*Action item*. Each entry that appears below should be restated exactly as it is.

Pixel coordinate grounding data
▬▬▬

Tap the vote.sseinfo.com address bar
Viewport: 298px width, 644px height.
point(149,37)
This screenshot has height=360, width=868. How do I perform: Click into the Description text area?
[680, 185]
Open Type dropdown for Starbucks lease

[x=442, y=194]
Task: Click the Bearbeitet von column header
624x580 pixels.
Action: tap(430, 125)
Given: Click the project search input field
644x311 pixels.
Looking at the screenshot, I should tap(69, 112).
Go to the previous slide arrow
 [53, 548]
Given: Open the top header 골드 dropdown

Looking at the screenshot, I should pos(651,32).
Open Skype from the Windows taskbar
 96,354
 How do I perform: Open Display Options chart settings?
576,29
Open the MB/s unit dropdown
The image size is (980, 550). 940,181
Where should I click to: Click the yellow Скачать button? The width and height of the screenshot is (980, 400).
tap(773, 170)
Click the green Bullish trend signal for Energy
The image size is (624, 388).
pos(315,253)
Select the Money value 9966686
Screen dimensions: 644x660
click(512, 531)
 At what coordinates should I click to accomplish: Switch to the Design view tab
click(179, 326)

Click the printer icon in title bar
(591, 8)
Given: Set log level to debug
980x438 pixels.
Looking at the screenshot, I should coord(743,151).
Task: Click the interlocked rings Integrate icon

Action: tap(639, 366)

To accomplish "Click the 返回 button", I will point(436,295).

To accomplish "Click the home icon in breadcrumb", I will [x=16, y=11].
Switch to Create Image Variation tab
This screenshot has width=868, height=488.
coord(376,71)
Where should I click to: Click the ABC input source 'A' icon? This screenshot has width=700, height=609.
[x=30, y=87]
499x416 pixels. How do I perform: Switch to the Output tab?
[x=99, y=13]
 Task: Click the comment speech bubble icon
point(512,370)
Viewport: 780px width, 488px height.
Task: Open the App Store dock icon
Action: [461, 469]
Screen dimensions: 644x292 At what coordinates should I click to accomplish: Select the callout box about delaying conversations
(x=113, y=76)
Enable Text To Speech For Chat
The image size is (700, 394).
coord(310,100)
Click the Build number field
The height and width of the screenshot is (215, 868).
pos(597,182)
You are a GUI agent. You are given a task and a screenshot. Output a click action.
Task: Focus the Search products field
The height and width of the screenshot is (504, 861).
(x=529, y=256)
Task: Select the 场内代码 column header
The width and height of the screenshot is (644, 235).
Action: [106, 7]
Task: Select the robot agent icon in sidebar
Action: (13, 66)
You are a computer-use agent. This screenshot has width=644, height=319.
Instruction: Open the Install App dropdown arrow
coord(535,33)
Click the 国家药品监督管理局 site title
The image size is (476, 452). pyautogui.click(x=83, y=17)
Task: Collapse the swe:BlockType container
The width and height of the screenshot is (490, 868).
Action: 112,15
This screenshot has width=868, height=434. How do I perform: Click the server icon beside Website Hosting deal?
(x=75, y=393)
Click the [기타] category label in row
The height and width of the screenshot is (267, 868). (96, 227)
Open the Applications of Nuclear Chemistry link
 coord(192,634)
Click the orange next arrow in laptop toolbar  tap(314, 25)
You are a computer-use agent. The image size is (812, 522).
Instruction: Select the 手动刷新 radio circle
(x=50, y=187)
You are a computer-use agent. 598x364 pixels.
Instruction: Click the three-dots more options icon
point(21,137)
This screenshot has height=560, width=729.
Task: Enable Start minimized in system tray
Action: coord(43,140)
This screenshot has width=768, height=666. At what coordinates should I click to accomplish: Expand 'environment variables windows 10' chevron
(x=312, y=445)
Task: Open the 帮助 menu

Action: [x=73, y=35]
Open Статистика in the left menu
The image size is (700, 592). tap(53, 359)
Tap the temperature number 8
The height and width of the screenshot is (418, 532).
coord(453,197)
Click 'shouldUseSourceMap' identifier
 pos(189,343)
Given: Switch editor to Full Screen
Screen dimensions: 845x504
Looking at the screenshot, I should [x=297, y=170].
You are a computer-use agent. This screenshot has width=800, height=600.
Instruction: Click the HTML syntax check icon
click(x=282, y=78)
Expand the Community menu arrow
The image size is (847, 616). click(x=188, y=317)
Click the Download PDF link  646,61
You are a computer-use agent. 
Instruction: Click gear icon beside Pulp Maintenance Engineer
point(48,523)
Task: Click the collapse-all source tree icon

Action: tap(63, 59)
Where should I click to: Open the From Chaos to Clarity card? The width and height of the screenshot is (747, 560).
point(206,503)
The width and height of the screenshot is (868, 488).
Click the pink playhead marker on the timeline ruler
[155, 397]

▬▬▬

*Solution for this problem*.
Tap the vote.sseinfo.com address bar
Viewport: 298px width, 644px height.
point(149,37)
This screenshot has height=360, width=868. How do I perform: Click into the Description text area?
[680, 185]
Open Type dropdown for Starbucks lease

[x=442, y=194]
Task: Click the Bearbeitet von column header
624x580 pixels.
Action: tap(430, 125)
Given: Click the project search input field
644x311 pixels.
Looking at the screenshot, I should tap(69, 112).
Go to the previous slide arrow
 [53, 548]
Given: Open the top header 골드 dropdown

Looking at the screenshot, I should pos(651,32).
Open Skype from the Windows taskbar
 96,354
 How do I perform: Open Display Options chart settings?
576,29
Open the MB/s unit dropdown
The image size is (980, 550). 940,181
Where should I click to: Click the yellow Скачать button? The width and height of the screenshot is (980, 400).
tap(773, 170)
Click the green Bullish trend signal for Energy
The image size is (624, 388).
pos(315,253)
Select the Money value 9966686
Screen dimensions: 644x660
click(512, 531)
 At what coordinates should I click to accomplish: Switch to the Design view tab
click(179, 326)

Click the printer icon in title bar
(591, 8)
Given: Set log level to debug
980x438 pixels.
Looking at the screenshot, I should coord(743,151).
Task: Click the interlocked rings Integrate icon

Action: tap(639, 366)

To accomplish "Click the 返回 button", I will point(436,295).

To accomplish "Click the home icon in breadcrumb", I will [x=16, y=11].
Switch to Create Image Variation tab
This screenshot has width=868, height=488.
coord(376,71)
Where should I click to: Click the ABC input source 'A' icon? This screenshot has width=700, height=609.
[x=30, y=87]
499x416 pixels. How do I perform: Switch to the Output tab?
[x=99, y=13]
 Task: Click the comment speech bubble icon
point(512,370)
Viewport: 780px width, 488px height.
Task: Open the App Store dock icon
Action: [461, 469]
Screen dimensions: 644x292 At what coordinates should I click to accomplish: Select the callout box about delaying conversations
(x=113, y=76)
Enable Text To Speech For Chat
The image size is (700, 394).
coord(310,100)
Click the Build number field
The height and width of the screenshot is (215, 868).
pos(597,182)
You are a GUI agent. You are given a task and a screenshot. Output a click action.
Task: Focus the Search products field
The height and width of the screenshot is (504, 861).
(x=529, y=256)
Task: Select the 场内代码 column header
The width and height of the screenshot is (644, 235).
Action: [106, 7]
Task: Select the robot agent icon in sidebar
Action: (13, 66)
You are a computer-use agent. This screenshot has width=644, height=319.
Instruction: Open the Install App dropdown arrow
coord(535,33)
Click the 国家药品监督管理局 site title
The image size is (476, 452). pyautogui.click(x=83, y=17)
Task: Collapse the swe:BlockType container
The width and height of the screenshot is (490, 868).
Action: 112,15
This screenshot has width=868, height=434. How do I perform: Click the server icon beside Website Hosting deal?
(x=75, y=393)
Click the [기타] category label in row
The height and width of the screenshot is (267, 868). (96, 227)
Open the Applications of Nuclear Chemistry link
 coord(192,634)
Click the orange next arrow in laptop toolbar  tap(314, 25)
You are a computer-use agent. The image size is (812, 522).
Instruction: Select the 手动刷新 radio circle
(x=50, y=187)
You are a computer-use agent. 598x364 pixels.
Instruction: Click the three-dots more options icon
point(21,137)
This screenshot has height=560, width=729.
Task: Enable Start minimized in system tray
Action: coord(43,140)
This screenshot has width=768, height=666. At what coordinates should I click to accomplish: Expand 'environment variables windows 10' chevron
(x=312, y=445)
Task: Open the 帮助 menu

Action: [x=73, y=35]
Open Статистика in the left menu
The image size is (700, 592). tap(53, 359)
Tap the temperature number 8
The height and width of the screenshot is (418, 532).
coord(453,197)
Click 'shouldUseSourceMap' identifier
 pos(189,343)
Given: Switch editor to Full Screen
Screen dimensions: 845x504
Looking at the screenshot, I should [x=297, y=170].
You are a computer-use agent. This screenshot has width=800, height=600.
Instruction: Click the HTML syntax check icon
click(x=282, y=78)
Expand the Community menu arrow
The image size is (847, 616). click(x=188, y=317)
Click the Download PDF link  646,61
You are a computer-use agent. 
Instruction: Click gear icon beside Pulp Maintenance Engineer
point(48,523)
Task: Click the collapse-all source tree icon

Action: tap(63, 59)
Where should I click to: Open the From Chaos to Clarity card? The width and height of the screenshot is (747, 560).
point(206,503)
The width and height of the screenshot is (868, 488).
Click the pink playhead marker on the timeline ruler
[155, 397]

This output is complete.